エイミーはまだ少し湿った服の裾を力一杯絞った。

そして首を捻った。


「私はどうやら、幼い頃にも一度この世界に迷い込んだことがあるらしいの。

でも、全く思い出せないのよ。記憶が無いの。

記憶を元の世界に持って帰ることが許されないのは一体何故なの?」


「この世界の“掟”だからだ」


「掟?」


「誰が決めたのでも無い、昔から受け継がれて来たこの世界の掟なんだ。

何故かって、ここに迷い込んだ時の情報を人間界に戻って話されると、いろいろと困ることがあるんだよ。

例えば、情報を耳にした人間によってハロウィン界が荒らされるとか、悪用されるとかね。

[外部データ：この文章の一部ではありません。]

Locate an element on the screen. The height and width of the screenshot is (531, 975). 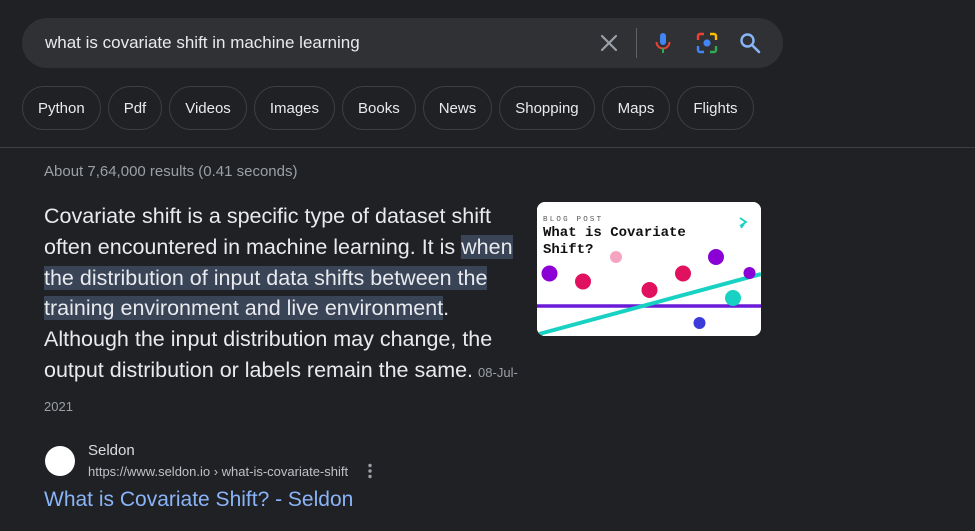
result-title-link: What is Covariate Shift? - Seldon is located at coordinates (198, 500).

皆が皆清らかな人間では無いから、この世界の掟はこの世界の住人を守るためにあるんだ。仕方の無いことさ」


「そう……」


エイミーは残念そうに小さく答えた。

過去の記憶が無いのも頷ける話だ。

エイミーは今体験していることが夢では無いことに気付き始めていた。

第一、こんなに長くよく出来た夢など無いし、さっき茂みを掻き分けた時も、イヴの毛並みを撫でた時も、確かな手触りだったからだ。

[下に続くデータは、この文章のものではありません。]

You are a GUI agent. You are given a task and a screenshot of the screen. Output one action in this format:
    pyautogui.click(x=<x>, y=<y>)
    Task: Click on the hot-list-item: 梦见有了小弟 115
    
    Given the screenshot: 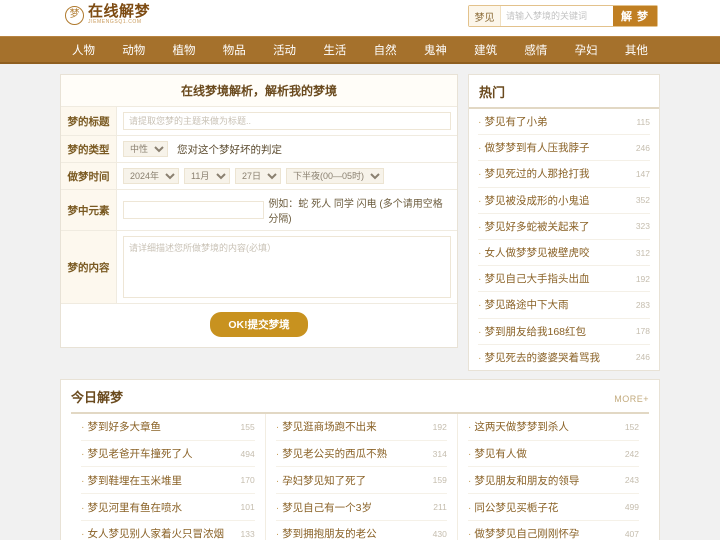 What is the action you would take?
    pyautogui.click(x=564, y=122)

ロンが修理している時計が元に戻り、五度目の鐘が鳴れば、幼い頃と同じようにこの不可思議な体験も愉快で可笑しな住人達のことも忘れてしまうのだろう。

エイミーは複雑な気分になった。


イヴが励ますかのように、黙り込んだエイミーの足元に擦り寄った。


フレディが悲しそうにエイミーを見上げて言った。


「あの時と同じように、時計の針が戻ればエイミーはまた僕たちのことやここで体験したことは忘れてしまうんだね……」


ジャックは表情を変えずに言った。


「気が早いぞフレディ。

……それでもエイミー、君は人間界に戻らなければいけない。

帰るべき場所があるんだろう?

ここは君のいるべき場所では無いんだ」


ドクロは陽気に笑って言った。


「その代わり、ハロウィン界の住人は君のことを忘れることは無いからね。」


エイミーはドクロの言葉を聞き、つられて笑顔を見せた。

そして腕を捲って歩き出した。


「さあ、気を取り直して出発しましょう!ジャック、ナビゲートを続けて。

次はどっちに進めばいいの?」


ジャックはやれやれというように翼を広げて先頭を飛び出した。


「こっちだ」


ジャックは暗い森の奥に消えて行った。

エイミーとフレディとイヴは、ドクロの掲げているランプの灯りを頼りにジャックが飛んで行った方向へと歩き出した。


迷路のような森だった。

1人きりで迷子にでもなったら、きっと出られ無いであろう。

しかしエイミーはジャックを追いかけどんどん森の中を進んだ。


フレディがふと立ち止まって、エイミーに何かを差し出した。


「見て、見てエイミー。綺麗なきのこが生えていたよ」


エイミーはドクロの持っているランプを借りて、それを照らした。

赤と白のドット柄の、童話にでも出て来そうな綺麗なきのこだった。

しかし、きっと毒があるだろうとエイミーは思った。


「フレディ、このきのこ、きっと毒きのこだから食べたら駄目よ」


そう言ってエイミーはランプをドクロに返した。


フレディは食べられないの?と残念そうに俯いた。

ドクロがそれを見て、ケタケタと笑った。


イヴがニャァ、と何か伝えたそうにエイミーを見上げて鳴いた。

仕草を見るに、どうやら地面を見ろと言いたいらしい。

ドクロがランプを地面に近づけると、そこにはカラフルなきのこたちが沢山生えていた。

先を見ると、きのこはどうやら森の奥まで続いているらしい。


エイミー達が遅いので、ジャックが痺れを切らして戻って来た。


「何をやっているんだ。もたもたしていると……」


エイミーはジャックの言葉を遮り、好奇心に満ちた目で言った。


「きのこをたどって歩いて行ったらどこに辿り着くのか、やってみましょうよ」


フレディ達も興味があるようだ。

エイミー達はきのこをたどって森の奥に進むことにした。

ジャックはまたもや呆れた表情で、やれやれこの小娘は、と片目を歪めながら、きのこをたどって楽しそうに森の奥へと進むエイミー達を後ろから眺めた。


「昔からそうなんだよな、君は」


呟くと、ジャックは翼を広げてエイミー達の背中を追いかけた。